The only reason one might hesitate in doing so might be the assumption that a child might not take care of the machine. All it would take is a little patient instruction and adult insistence and that child would be just as likely as anyone else to take care of their machine!

My brother is a professional graphic designer and has used his Macs to further his career.

It really is not a matter of either/or but rather an extension of that interest in art. There are a lot of things I can do better on an iDevice and others that I can’t. Involvement in one doesn’t preclude the other.

If you were to take sketching for instance. Any artist will likely improve from practice- be it with an Apple Pencil or with a graphite pencil. They are still picking up essentially the same skill in that case. The pencils can pick up on pressure, you can shade, no matter if it is the modern device or the one that the masters used. In fact, I enjoy the Apple Pencil as it is nice because it glides some. (There’s an inexpensive “Bluetooth Finder” app which will track your Apple Pencil.)

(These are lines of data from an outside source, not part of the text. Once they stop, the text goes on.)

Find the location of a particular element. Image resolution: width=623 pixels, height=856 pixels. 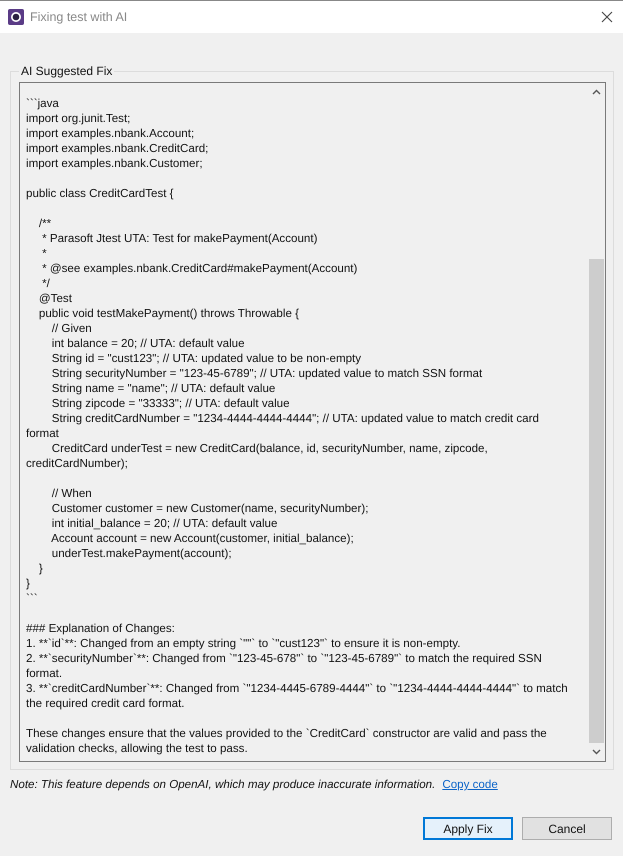

code-line: // When is located at coordinates (71, 494).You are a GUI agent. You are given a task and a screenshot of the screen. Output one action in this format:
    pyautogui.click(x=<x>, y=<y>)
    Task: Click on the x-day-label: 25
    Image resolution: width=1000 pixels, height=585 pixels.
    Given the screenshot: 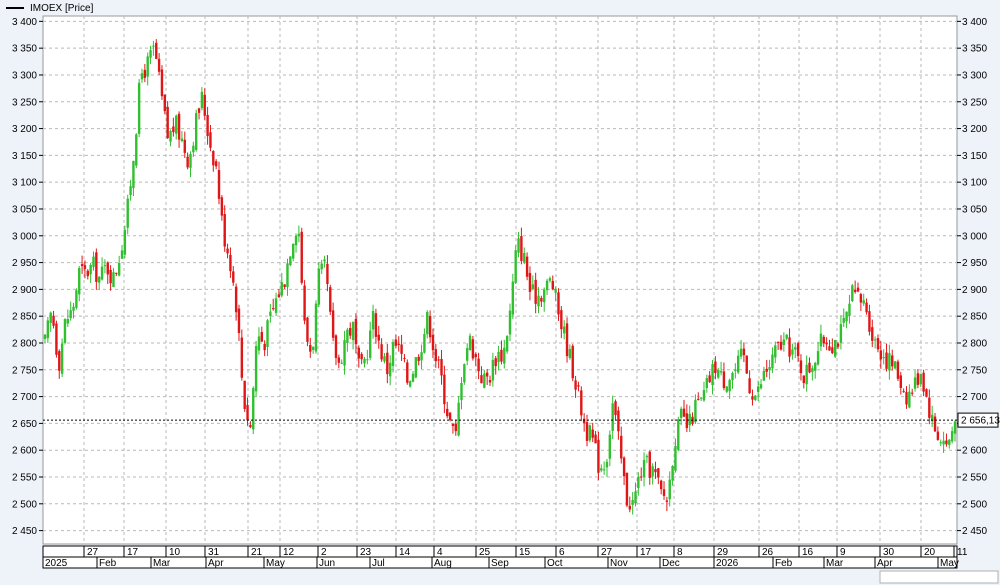 What is the action you would take?
    pyautogui.click(x=485, y=552)
    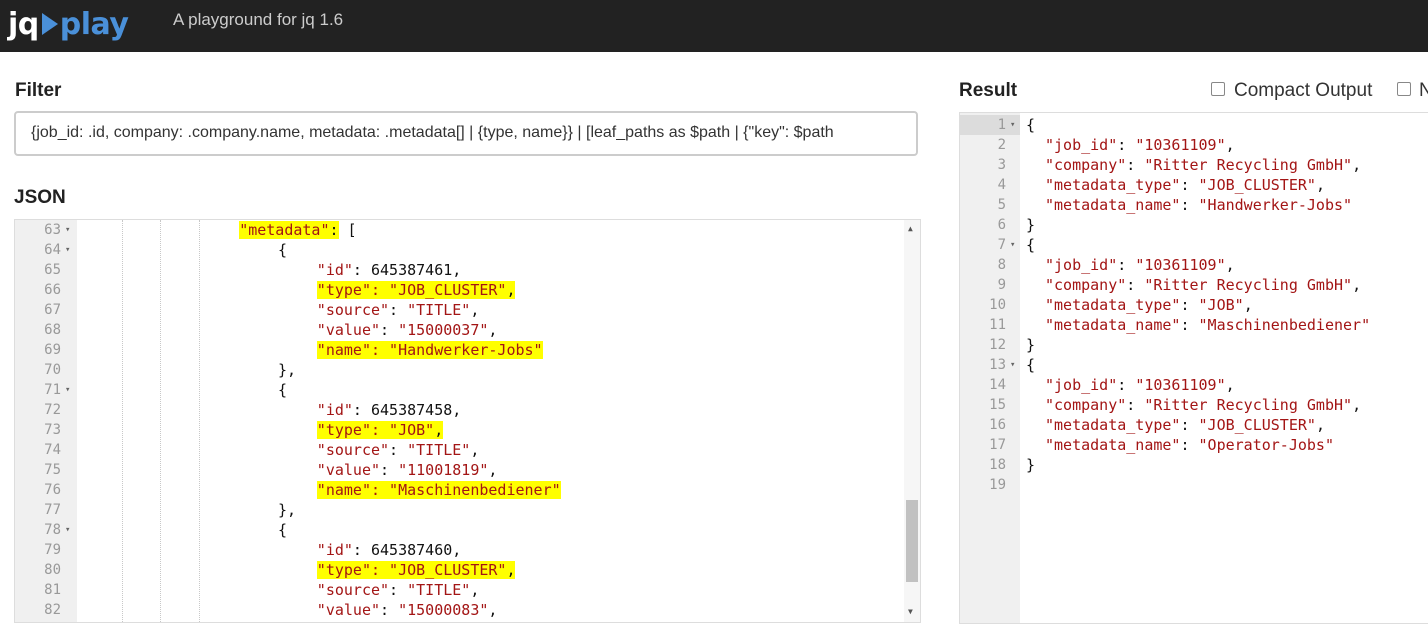 This screenshot has height=624, width=1428. I want to click on next-option-label: N, so click(1424, 91).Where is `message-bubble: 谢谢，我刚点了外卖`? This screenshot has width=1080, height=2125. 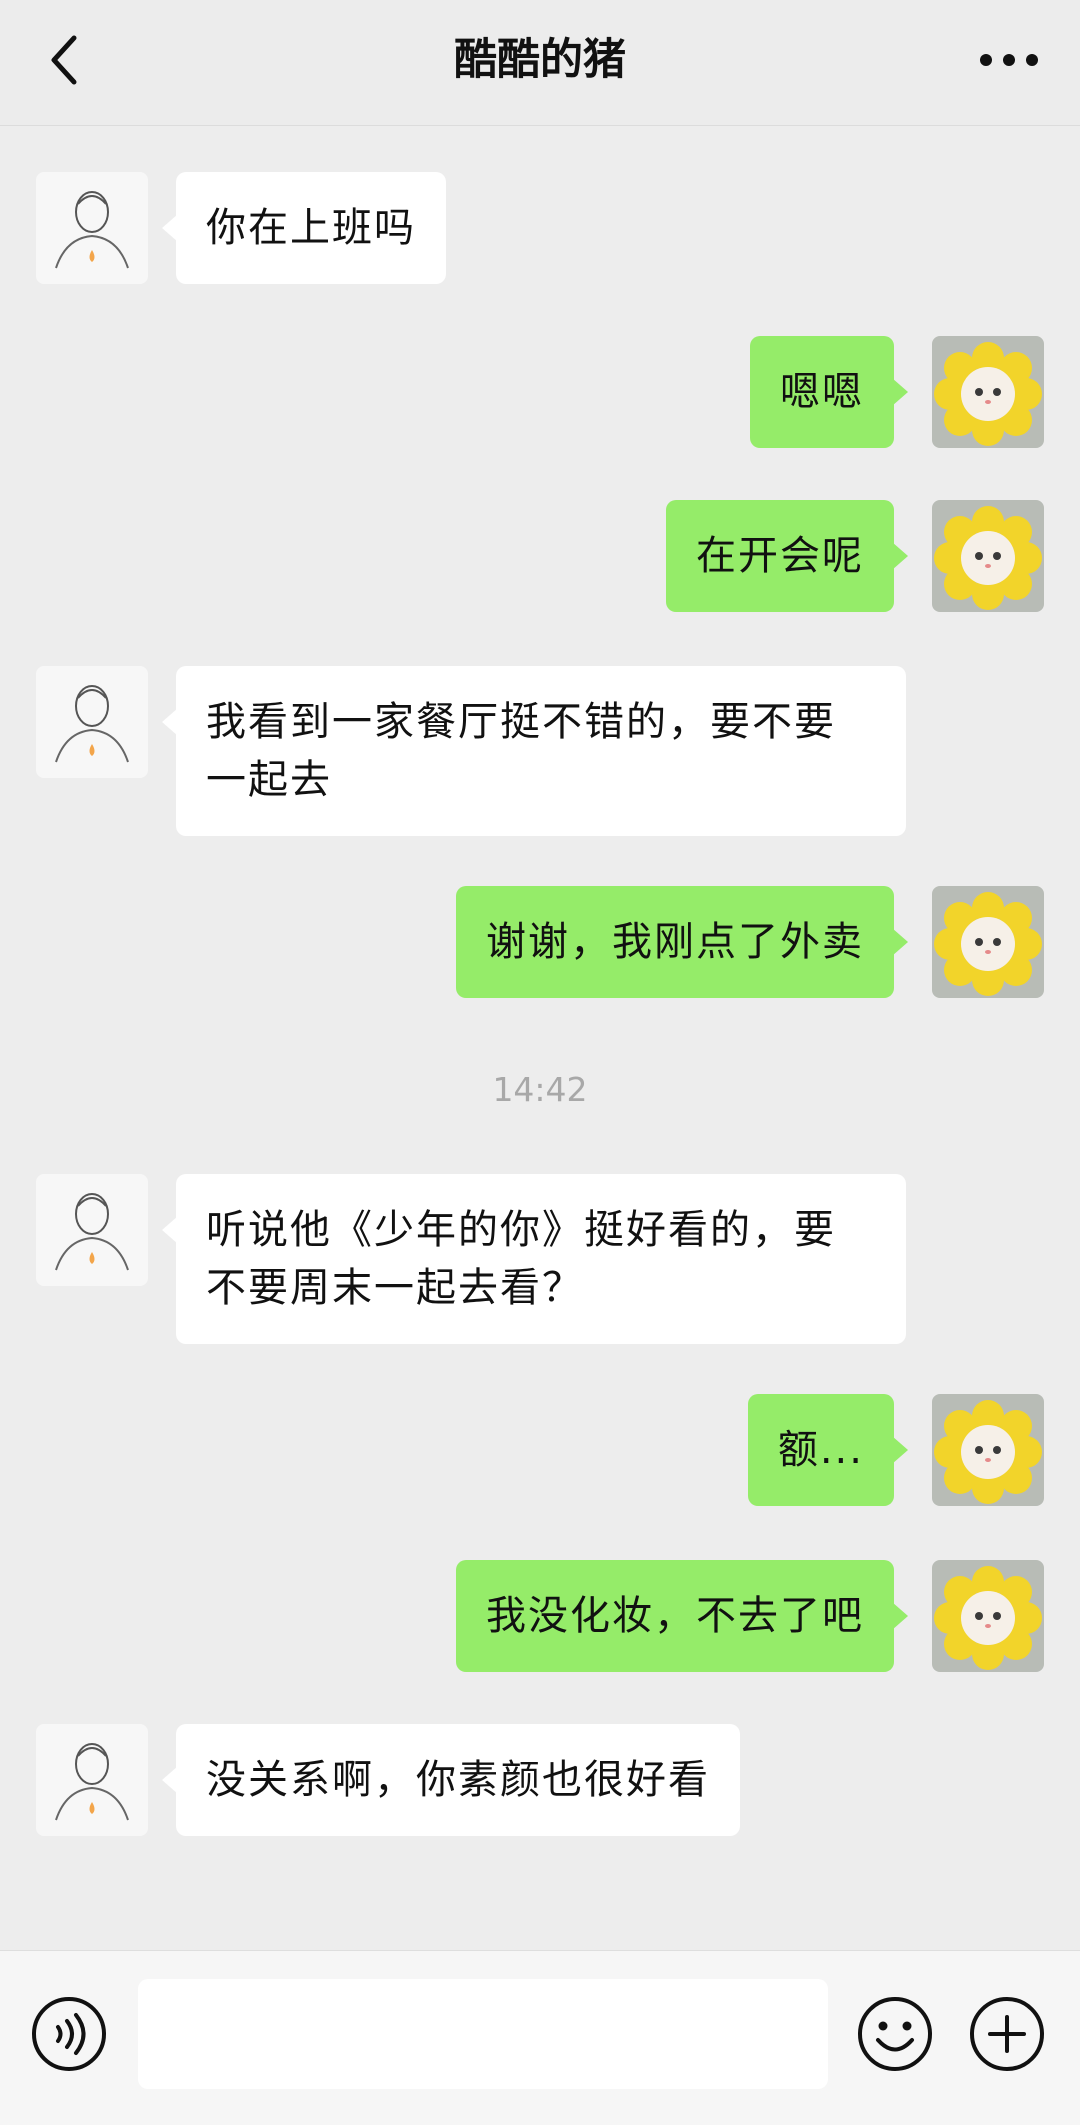 message-bubble: 谢谢，我刚点了外卖 is located at coordinates (682, 942).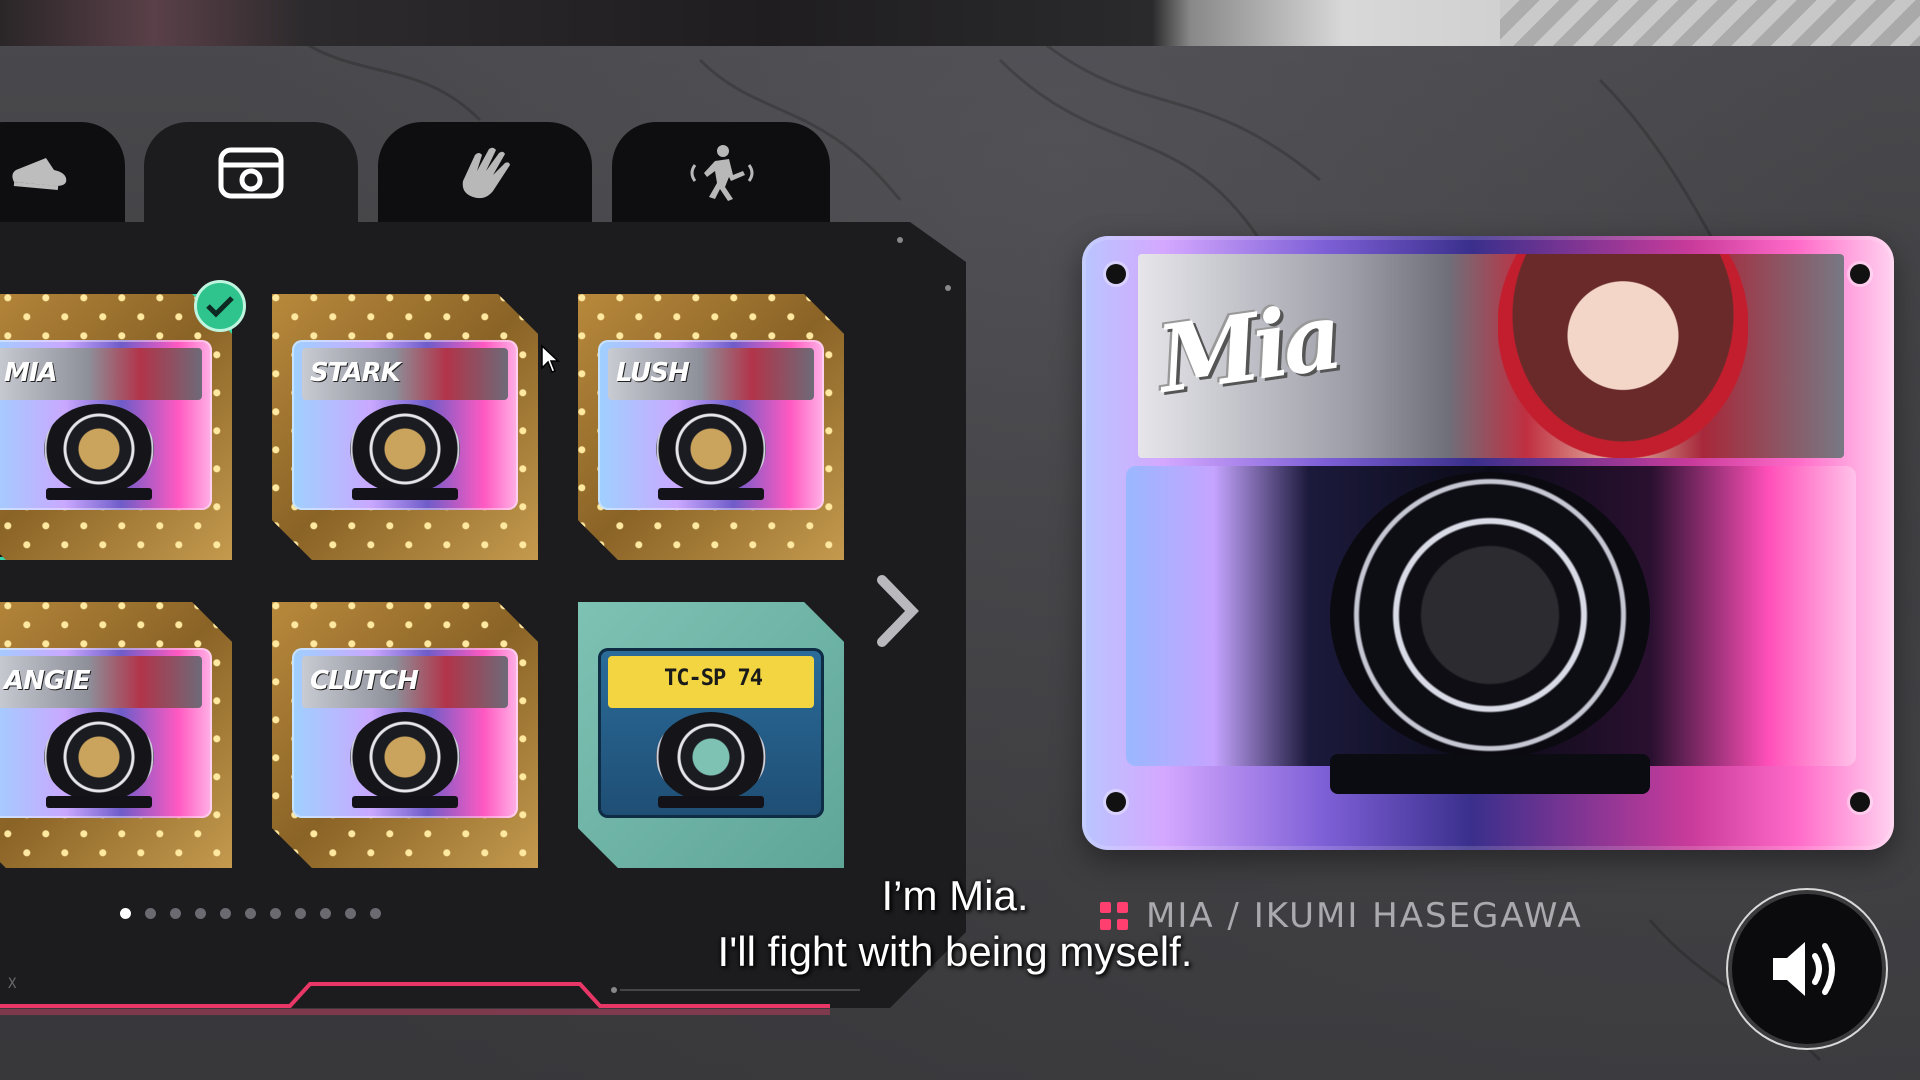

I might even be able to venture into more mediums which are covered by the art apps. Art supplies can get very expensive, very fast. If you are exposed to pastels eg and appreciate them, then they’d certainly warrant looking into getting a nice set.

I can only see marvelous things happening with the use of an iDevice as an art machine. With the way DaVinci experimented, he might very well embrace a modern machine which could have assisted him in his artistic pursuits.

For the life of me I cannot think of any bad habits that might be picked up on a device and not on art manipulatives. Someone mentioned erasing… well, either way you can use an eraser, incorporate an error, paint over it…

As I mentioned, there are schools that are teaching keyboarding but not printing which is rather absurd. Well, an Apple Pencil would certainly help a first grader with manipulating a graphite pencil which is a necessary skill for both writing and drawing.

Furthermore, there are a host of other activities for a iDevice and a youngster. Maybe you don’t have time to read the same story over and over and over. Your Ipad won’t mind at all and can fill in if you are not available. (You could record yourself reading a story.)

All that artwork covers essential skills which helps a child in their development to be successful learners in other areas.